The $1.3 billion transaction--expected to save the firm approximately $759 million over a ten-year period--was eventually completed in December 1997 after undergoing scrutiny by several regulatory commissions. A new company, Ameren Corporation, was created to act as a holding company for Union Electric's operations, which were folded into AmerenUE, and CIPSCO, which became known as AmerenCIPS. Upon completion of the deal, Ameren ranked 11th in the United States in terms of generating capacity.
In its first year of operation, Ameren began to prepare for future deregulation in the electricity industry. In 1999, the company's large commercial customers were allowed to choose energy suppliers, which forced it to seek out major contracts with powerful industrial concerns, including Archer Daniels Midland--Illinois' largest electricity customer. Additionally, the company focused on expanding its generating capacity, providing its customers with a variety of new services and branching out into nonregulated ventures. In 2000, Ameren restructured its holdings, transferring five of its AmerenCIPS power plants to a newly created subsidiary, AmerenEnergy Generating Company.
In the early years of the new century, Ameren continued to pursue growth in its energy production and delivery markets. At the same time, the company became embroiled in a rate dispute with the Missouri Public Service Commission (MPSC). In 2001, the MPSC set forth a proposal of an electric revenue reduction of over $300 million per year. According to the company, Ameren had not raised its rates in Missouri in over 15 years and had provided over $1 billion in rate reductions and consumer credits since the early 1990s. With rates already 14 percent below the national average and 10 percent below 1987 levels, the company was concerned that the new proposal set forth by the MPSC would hinder the company's ability to make future infrastructure investments in Missouri's energy sector. As such, Ameren and the MPSC hammered out a new deal in July 2002 that called for a rate freeze until June 30, 2006, $110 million in rate reductions, and a pledge to pursue energy conservation and energy infrastructure improvements.

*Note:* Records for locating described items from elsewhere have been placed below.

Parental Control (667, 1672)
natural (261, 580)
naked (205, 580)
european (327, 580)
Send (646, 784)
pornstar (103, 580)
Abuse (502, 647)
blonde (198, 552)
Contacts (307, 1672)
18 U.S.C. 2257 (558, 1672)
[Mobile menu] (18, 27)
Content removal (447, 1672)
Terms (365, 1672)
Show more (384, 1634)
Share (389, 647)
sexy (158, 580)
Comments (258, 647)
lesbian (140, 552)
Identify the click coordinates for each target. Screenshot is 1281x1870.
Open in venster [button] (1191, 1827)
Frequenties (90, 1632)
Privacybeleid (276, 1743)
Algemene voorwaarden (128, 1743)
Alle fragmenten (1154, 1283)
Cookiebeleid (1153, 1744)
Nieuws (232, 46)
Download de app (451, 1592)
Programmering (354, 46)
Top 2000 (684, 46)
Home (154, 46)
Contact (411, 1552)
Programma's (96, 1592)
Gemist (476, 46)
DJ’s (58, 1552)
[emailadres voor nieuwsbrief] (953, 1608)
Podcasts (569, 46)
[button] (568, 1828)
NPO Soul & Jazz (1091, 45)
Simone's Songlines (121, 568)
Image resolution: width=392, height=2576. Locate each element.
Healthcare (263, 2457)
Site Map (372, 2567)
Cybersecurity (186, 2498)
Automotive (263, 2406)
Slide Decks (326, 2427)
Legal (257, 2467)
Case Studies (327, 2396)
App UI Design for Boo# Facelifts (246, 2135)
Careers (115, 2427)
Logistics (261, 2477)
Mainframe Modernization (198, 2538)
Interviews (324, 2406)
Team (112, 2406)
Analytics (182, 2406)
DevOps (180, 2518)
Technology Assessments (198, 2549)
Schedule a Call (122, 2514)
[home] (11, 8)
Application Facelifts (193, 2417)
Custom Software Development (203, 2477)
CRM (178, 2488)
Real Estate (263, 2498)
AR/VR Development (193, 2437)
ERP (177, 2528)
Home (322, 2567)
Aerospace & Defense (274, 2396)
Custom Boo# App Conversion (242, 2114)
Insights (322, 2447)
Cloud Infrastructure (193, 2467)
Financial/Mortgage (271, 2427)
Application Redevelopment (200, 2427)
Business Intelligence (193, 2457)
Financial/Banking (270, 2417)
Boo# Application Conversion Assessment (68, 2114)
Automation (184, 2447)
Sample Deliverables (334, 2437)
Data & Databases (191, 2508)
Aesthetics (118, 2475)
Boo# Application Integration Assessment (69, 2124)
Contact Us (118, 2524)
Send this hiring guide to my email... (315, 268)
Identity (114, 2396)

In early 2003, Ameren acquired Illinois-based CILCORP Inc. The $1.4 billion deal positioned Ameren as Illinois' second-largest utility and added 400,000 customers to its arsenal. While Ameren battled a weak economy and a downturn in the energy sector, the company remained dedicated to its core strategy of pursing growth, controlling costs, and providing top notch service to all of its customers.
Principal Subsidiaries: AmerenCILCO; Ameren CIPS; AmerenUE; AmerenEnergy; AmerenEnergy Resources; Ameren Services; CIPSCO Investment Company; CILCORP Investment Management; CILCORP Energy Services Inc.
Principal Competitors: Aquila Inc.; Exelon Corporation; Great Plains Energy Inc.